Efek Ekonomi dari Upah Minimum

Universitas Boston mendefinisikan upah minimum sebagai, "tingkat pendapatan terendah untuk karyawan yang ditetapkan oleh undang-undang pemerintah." Secara umum ada dua argumen fiskal dan sosial tentang upah minimum. Ekonom sisi penawaran melihat upah minimum sebagai beban penjangkauan berlebihan yang ditempatkan pada usaha kecil sementara ekonom sisi permintaan berpendapat upah yang terlalu rendah akan menghasilkan tingkat kemiskinan yang lebih tinggi.

Pekerjaan Usaha Kecil

Upah minimum secara langsung memengaruhi bisnis kecil karena sejumlah besar pendapatan mereka langsung dibayarkan untuk membayar biaya operasi, seperti peralatan, persediaan, sewa atau hipotek, jalur kredit, inventaris, dan upah serta tunjangan karyawan. Biaya tunggal terbesar untuk usaha kecil adalah yang terakhir; upah dan tunjangan karyawan dan juga salah satu dari sedikit biaya yang dapat dikendalikan. Namun, jika upah minimum yang lebih tinggi diberlakukan, mereka harus mempekerjakan lebih sedikit karyawan atau berhemat untuk mematuhi undang-undang upah minimum, yang berdampak langsung pada tingkat pengangguran.

Kemiskinan

Penelitian yang dilakukan oleh Heritage Foundation pada tahun 2003 menemukan bahwa menaikkan upah minimum tidak akan mengurangi tingkat kemiskinan karena persentase orang yang bekerja penuh waktu untuk mendapatkan upah minimum, dan "tinjauan data Sensus menunjukkan bahwa kurang dari seperempat dari mereka yang terpengaruh oleh upah minimum baru yang diusulkan bekerja penuh waktu. " Ini berarti 75 persen dari penerima upah minimum adalah karyawan paruh waktu dan tidak bergantung pada pendapatan mereka untuk mempertahankan standar hidup saat ini atau yang lebih tinggi, yang berarti sedikit peningkatan dalam pengeluaran konsumen tetapi tidak berdampak positif pada tingkat kemiskinan.

Pasar Tenaga Kerja

Buruh adalah komoditas dan karenanya tunduk pada kekuatan pasar.
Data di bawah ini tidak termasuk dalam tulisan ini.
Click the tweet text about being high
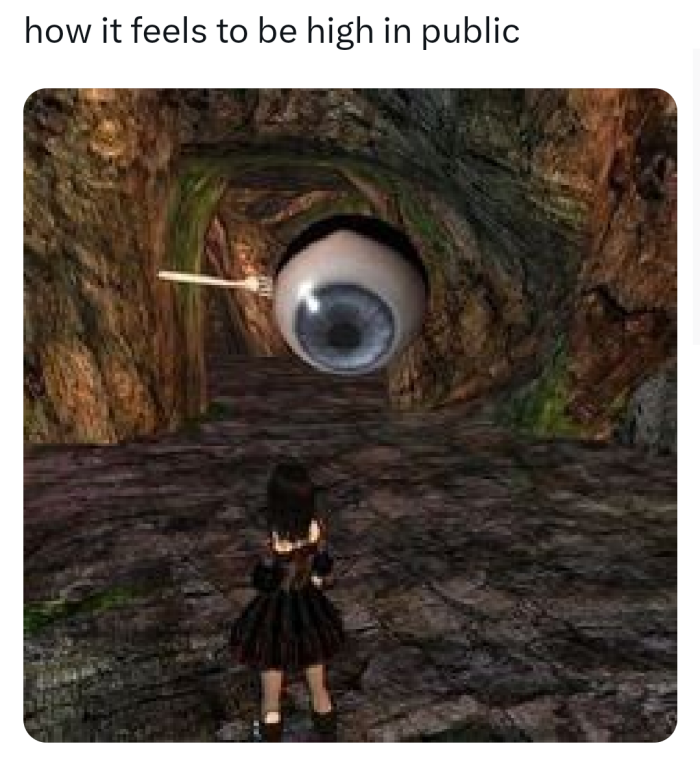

Jika upah minimum dinaikkan oleh pemerintah, pekerja yang lebih trampil dan berpendidikan juga akan mencari kenaikan gaji karena orang-orang yang tidak trampil dan tidak berpendidikan diberikan upah yang lebih tinggi bukan karena kekuatan pasar, tetapi kebijakan pemerintah. Ini meningkatkan volatilitas di pasar tenaga kerja karena pekerja yang berpengalaman dan terampil dipaksa untuk menilai kembali nilainya ke atas, yang mungkin tidak diterima oleh pengusaha.